I'll be the first to admit, as I have many times, that I'm "geographically challenged." Where I'd be today without Yahoo maps, I have no idea -- though admittedly that isn't saying much because I usually have no idea where I am even when I actually have a Yahoo map telling me exactly where I need to be and how to get there. That said, in my line of work, they're often a Godsend. But one direction a Yahoo map can't give you is *up*, which might actually come in handy if you're planning a trip to a place like Gold Hill, Colorado. Then again, maybe it's a relief these maps aren't available in a 3-D format (what you'd need). For had I known how high I'd have to go to get there -- gulp! -- I might never would have discovered this beautiful little mining town.
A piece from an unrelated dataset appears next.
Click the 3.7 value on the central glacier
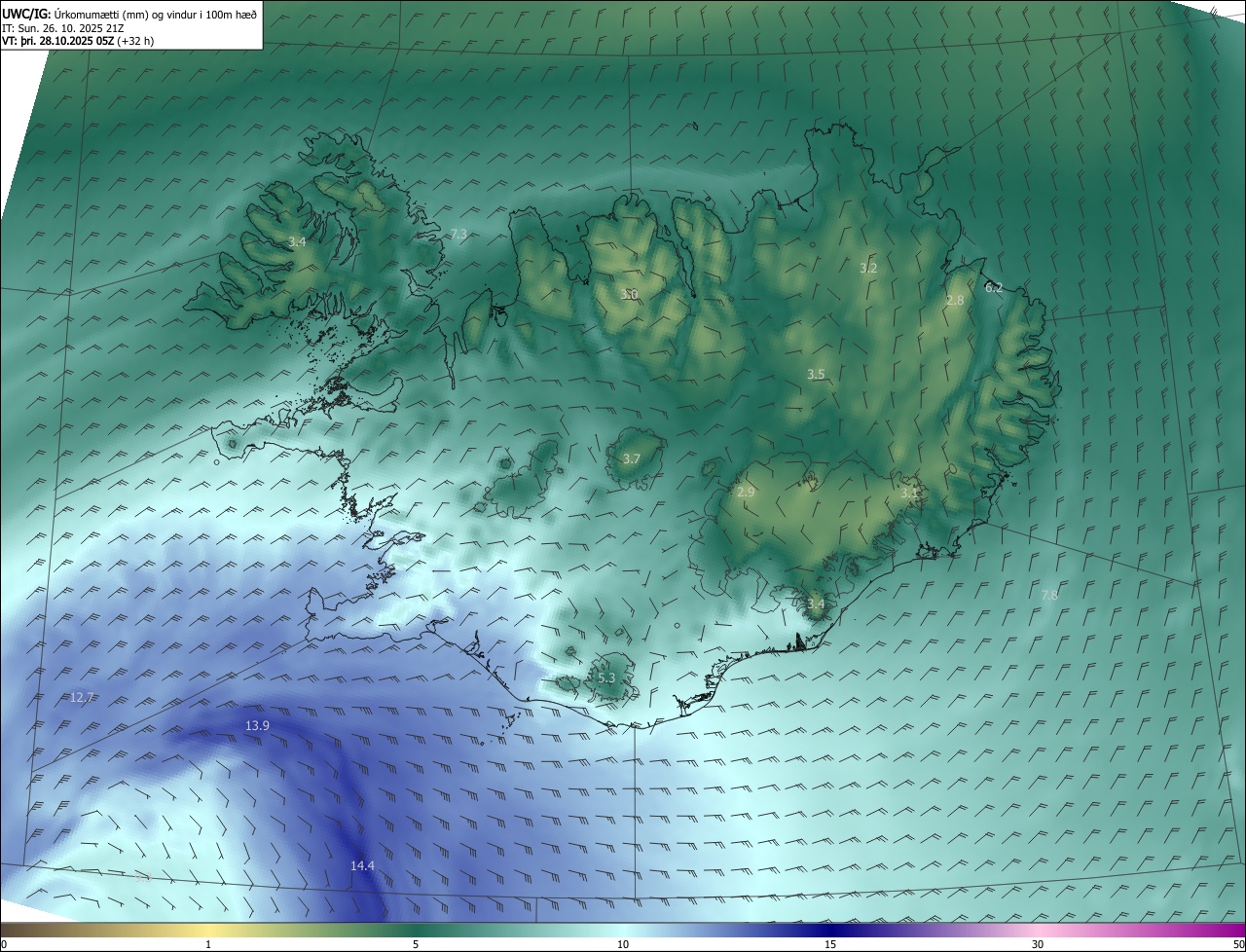The width and height of the screenshot is (1246, 952). click(x=632, y=458)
I'd have chickened out.


So there we were, at the tail-end of June, driving for what seemed like an eternity, twisting our way up, up, up and more up Sunshine Canyon Drive towards Gold Hill, (believed to have been the first permanent mining camp in the Colorado mountains) where we (me and Lloyd) were scheduled to perform the following evening. In the dark, I gripped my trusty Yahoo map in a white-knuckled embrace and winced as the paved road gave way to gravel. The road's edges, having never boasted a guard rail, cheerfully eroded into a "scenic" overlook. The Boulder city lights twinkled far below as our rental -- a four-cylinder Chevy Malibu I might add -- continued to huff and puff its way up the so-called "hill" until, at long last, at an ear-popping 8,232 feet above sea level and approximately 3,000 feet above Boulder (nose-bleeding level), we finally reached the town and turned onto Main
Street. Well, what we hoped was Main Street. There was no sign. Funny how common street names like Boardwalk, Broadway or Main often don't have signs, and if they do, they are seldom easy to read ... or find. I consider it yet one more obstacle for the geographically challenged to overcome. Fortunately, it wasn't long before we were greeted by a Gold Hill resident who pointed us towards our destination: the Bluebird Lodge. Finished in 1872, this three-story log structure originally opened as the Wentworth House and served as the premier hotel for the Denver area. In 1920, it became the Bluebird Lodge and turned into a private vacation spot for forward-thinking career women from the Chicago area. Humanitarian, Virginia Sherwood, a protégé of Jane Austin of Hull House, was the original creator of this popular woman's retreat.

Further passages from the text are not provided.